▶ **Data provided**:

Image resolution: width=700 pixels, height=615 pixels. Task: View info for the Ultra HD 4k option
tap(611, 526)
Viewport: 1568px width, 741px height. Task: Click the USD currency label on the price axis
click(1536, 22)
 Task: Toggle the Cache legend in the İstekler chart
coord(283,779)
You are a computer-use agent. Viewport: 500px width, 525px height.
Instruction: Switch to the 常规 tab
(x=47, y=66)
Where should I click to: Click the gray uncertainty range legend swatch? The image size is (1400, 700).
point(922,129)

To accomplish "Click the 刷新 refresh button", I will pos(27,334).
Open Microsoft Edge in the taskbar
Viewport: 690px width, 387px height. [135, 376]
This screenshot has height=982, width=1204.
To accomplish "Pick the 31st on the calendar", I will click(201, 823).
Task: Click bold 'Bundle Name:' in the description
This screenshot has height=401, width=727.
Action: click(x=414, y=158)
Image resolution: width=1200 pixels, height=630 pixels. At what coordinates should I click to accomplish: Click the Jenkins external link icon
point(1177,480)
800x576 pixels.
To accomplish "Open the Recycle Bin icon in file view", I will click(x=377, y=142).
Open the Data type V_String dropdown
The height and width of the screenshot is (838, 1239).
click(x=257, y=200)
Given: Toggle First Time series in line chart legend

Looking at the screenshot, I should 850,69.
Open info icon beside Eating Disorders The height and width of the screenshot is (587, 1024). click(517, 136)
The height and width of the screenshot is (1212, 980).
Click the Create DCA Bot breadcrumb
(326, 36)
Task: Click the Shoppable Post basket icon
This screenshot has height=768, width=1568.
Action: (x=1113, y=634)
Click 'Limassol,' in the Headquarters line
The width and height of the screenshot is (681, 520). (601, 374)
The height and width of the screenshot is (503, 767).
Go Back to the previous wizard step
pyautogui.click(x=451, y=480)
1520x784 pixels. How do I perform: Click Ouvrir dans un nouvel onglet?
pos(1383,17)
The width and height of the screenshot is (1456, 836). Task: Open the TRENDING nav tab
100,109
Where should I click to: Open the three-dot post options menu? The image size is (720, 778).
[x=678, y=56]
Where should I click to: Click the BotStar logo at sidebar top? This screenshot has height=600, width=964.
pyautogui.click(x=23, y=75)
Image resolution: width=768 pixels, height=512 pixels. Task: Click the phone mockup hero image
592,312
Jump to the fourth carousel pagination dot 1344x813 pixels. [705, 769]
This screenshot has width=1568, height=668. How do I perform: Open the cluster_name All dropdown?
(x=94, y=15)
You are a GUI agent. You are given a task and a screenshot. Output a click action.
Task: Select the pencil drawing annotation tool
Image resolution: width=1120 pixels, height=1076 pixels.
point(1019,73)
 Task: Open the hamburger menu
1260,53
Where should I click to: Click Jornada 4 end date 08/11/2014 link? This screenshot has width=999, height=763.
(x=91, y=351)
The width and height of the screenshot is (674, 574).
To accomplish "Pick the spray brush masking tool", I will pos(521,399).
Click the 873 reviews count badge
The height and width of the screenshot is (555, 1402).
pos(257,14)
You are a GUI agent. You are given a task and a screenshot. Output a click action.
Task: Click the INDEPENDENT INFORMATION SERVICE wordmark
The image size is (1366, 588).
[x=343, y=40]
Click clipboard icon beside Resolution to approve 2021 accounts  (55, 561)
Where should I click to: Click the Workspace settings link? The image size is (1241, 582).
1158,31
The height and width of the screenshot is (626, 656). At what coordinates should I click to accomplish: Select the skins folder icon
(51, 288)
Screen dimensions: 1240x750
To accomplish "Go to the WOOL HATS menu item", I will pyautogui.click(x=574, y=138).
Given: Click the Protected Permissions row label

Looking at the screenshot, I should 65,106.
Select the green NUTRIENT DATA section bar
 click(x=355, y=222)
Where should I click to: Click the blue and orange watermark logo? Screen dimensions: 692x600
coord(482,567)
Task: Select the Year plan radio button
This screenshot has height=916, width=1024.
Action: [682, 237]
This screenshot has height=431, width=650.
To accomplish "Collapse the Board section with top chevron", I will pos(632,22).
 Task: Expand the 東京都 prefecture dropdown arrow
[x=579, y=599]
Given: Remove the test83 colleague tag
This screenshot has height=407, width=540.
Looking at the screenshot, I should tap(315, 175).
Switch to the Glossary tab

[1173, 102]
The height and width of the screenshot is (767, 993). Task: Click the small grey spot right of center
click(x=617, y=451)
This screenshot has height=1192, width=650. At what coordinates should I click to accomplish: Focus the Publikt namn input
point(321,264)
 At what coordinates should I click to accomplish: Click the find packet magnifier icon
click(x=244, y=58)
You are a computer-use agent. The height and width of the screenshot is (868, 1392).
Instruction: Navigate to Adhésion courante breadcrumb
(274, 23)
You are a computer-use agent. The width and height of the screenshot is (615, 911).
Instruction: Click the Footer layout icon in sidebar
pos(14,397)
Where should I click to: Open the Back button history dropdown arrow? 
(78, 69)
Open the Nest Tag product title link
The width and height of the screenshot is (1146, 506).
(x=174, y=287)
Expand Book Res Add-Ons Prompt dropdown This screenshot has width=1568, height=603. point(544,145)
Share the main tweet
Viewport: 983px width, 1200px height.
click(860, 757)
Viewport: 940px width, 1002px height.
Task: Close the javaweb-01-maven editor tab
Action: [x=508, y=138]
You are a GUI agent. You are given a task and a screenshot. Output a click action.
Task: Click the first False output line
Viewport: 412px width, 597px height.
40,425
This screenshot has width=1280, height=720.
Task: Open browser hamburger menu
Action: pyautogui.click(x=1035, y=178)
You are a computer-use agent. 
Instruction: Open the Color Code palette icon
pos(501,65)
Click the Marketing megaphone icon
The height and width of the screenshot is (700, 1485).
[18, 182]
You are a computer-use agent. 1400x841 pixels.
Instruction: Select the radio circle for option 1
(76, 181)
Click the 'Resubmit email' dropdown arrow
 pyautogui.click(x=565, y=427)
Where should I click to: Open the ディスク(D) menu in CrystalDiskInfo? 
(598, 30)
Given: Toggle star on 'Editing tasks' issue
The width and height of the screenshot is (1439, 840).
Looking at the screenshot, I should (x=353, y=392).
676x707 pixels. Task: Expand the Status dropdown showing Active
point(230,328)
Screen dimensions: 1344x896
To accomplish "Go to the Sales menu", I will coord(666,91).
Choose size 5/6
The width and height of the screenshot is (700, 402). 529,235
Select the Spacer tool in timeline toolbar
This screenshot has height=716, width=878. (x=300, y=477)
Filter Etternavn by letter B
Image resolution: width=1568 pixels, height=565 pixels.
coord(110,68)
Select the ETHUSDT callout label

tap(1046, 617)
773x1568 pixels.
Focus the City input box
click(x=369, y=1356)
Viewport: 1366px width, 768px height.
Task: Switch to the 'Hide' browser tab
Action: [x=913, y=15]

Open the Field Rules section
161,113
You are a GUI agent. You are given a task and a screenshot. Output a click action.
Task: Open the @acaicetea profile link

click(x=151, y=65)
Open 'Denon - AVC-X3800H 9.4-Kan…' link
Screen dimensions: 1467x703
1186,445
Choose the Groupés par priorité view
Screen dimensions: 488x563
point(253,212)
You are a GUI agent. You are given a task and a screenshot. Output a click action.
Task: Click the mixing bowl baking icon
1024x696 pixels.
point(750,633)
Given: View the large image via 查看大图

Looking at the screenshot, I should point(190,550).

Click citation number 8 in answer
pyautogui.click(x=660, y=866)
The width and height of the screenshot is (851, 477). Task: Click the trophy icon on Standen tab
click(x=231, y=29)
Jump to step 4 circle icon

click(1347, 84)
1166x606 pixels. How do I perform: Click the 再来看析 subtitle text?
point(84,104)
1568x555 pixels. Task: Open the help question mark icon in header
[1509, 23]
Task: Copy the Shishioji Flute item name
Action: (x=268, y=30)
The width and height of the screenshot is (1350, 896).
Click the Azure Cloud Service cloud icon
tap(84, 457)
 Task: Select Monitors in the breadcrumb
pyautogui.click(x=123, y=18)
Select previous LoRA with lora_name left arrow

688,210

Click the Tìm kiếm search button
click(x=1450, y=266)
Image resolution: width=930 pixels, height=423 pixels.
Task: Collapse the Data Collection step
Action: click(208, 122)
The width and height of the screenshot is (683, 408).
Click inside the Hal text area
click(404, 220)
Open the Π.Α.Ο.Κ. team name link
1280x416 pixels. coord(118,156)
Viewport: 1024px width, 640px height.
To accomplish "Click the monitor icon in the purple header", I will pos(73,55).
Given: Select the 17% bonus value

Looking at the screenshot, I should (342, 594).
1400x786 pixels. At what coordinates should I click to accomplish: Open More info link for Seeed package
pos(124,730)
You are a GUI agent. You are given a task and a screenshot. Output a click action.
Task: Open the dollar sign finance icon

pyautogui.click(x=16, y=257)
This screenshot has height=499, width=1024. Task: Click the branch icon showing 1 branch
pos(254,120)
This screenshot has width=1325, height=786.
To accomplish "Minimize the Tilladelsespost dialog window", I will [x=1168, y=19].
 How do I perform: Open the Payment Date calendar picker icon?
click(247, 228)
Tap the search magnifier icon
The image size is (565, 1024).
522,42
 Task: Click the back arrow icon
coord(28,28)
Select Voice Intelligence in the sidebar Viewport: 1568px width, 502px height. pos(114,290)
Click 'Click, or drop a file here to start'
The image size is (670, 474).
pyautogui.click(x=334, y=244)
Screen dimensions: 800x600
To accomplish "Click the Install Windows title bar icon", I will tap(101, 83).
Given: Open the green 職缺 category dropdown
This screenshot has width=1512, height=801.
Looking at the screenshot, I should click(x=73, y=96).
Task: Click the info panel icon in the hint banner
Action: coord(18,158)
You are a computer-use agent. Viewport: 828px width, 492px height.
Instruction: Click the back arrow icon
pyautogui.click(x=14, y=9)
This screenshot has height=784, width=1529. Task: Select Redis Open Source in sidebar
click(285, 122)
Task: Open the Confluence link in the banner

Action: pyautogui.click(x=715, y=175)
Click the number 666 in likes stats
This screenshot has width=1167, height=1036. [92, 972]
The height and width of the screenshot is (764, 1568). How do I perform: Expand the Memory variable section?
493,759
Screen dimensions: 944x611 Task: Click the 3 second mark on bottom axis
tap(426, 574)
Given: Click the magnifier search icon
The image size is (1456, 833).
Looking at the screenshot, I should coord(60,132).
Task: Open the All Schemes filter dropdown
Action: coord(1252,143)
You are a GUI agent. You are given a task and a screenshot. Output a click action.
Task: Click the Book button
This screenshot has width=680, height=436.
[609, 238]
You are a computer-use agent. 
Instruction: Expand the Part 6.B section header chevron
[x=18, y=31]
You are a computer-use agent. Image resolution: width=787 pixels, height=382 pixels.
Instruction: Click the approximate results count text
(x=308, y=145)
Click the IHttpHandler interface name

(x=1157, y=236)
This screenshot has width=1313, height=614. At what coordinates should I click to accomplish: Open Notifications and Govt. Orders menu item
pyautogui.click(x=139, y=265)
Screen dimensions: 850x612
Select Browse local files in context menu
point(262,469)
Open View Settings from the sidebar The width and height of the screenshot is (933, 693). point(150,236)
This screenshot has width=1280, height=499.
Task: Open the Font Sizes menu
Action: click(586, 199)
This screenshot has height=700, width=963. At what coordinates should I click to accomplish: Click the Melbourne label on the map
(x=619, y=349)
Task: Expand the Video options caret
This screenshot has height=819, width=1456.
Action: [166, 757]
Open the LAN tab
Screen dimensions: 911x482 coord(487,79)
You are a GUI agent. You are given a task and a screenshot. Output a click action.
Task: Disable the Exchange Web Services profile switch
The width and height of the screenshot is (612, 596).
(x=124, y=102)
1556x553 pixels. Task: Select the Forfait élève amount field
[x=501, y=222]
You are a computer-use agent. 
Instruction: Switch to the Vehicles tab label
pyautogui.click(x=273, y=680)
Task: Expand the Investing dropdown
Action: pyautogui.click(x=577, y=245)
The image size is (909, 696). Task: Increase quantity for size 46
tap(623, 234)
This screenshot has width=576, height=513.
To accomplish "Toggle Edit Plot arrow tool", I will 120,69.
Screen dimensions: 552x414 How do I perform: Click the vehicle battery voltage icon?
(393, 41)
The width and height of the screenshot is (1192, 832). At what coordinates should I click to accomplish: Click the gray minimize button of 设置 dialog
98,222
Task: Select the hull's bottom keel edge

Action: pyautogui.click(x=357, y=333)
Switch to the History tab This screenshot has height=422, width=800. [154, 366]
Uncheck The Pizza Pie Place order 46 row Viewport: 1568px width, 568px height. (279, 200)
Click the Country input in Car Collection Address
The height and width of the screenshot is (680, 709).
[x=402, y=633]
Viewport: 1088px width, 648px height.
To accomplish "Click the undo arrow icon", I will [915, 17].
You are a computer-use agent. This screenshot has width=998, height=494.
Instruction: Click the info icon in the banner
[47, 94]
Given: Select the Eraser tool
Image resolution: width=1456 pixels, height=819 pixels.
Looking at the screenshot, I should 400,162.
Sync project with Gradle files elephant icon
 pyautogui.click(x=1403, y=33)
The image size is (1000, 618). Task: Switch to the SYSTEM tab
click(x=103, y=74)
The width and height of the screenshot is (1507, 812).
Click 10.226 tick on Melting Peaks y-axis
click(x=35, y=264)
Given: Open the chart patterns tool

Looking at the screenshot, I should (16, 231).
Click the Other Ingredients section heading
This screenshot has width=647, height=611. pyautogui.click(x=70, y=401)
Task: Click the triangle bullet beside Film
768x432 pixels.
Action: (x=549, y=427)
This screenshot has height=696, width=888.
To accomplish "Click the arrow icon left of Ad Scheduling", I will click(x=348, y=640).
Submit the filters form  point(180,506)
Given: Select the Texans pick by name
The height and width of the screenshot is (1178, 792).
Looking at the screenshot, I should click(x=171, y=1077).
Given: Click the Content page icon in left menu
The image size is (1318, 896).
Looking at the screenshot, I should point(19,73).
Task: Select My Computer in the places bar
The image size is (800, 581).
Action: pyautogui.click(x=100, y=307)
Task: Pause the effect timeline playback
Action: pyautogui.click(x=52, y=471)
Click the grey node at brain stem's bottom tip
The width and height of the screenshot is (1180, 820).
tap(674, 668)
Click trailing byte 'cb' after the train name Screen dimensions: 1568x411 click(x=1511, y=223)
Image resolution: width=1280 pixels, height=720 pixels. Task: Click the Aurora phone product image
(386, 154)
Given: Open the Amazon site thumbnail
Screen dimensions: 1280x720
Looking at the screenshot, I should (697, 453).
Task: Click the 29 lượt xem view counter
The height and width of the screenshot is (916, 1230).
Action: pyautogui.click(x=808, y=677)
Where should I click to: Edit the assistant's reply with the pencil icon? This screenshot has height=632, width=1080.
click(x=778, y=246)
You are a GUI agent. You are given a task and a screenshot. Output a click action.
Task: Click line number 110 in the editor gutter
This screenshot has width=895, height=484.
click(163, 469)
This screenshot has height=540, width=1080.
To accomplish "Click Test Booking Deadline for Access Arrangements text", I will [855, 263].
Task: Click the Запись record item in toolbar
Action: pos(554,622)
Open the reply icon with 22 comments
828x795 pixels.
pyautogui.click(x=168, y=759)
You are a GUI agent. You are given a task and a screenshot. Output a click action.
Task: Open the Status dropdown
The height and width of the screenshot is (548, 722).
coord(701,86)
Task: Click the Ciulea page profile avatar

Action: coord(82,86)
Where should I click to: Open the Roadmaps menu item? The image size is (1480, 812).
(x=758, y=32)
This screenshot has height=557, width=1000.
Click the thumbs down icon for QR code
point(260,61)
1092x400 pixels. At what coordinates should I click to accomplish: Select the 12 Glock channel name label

▶ **Job**: Copy the records again, starting at the line that has "This screenshot has height=499, width=1024." and ending after the line that has "coord(28,28)", but swap "magnifier" for "magnifying" and leave everything else unchanged.

▶ **Solution for this task**:
This screenshot has height=499, width=1024. Task: Click the branch icon showing 1 branch
pos(254,120)
This screenshot has width=1325, height=786.
To accomplish "Minimize the Tilladelsespost dialog window", I will [x=1168, y=19].
 How do I perform: Open the Payment Date calendar picker icon?
click(247, 228)
Tap the search magnifying icon
The image size is (565, 1024).
522,42
 Task: Click the back arrow icon
coord(28,28)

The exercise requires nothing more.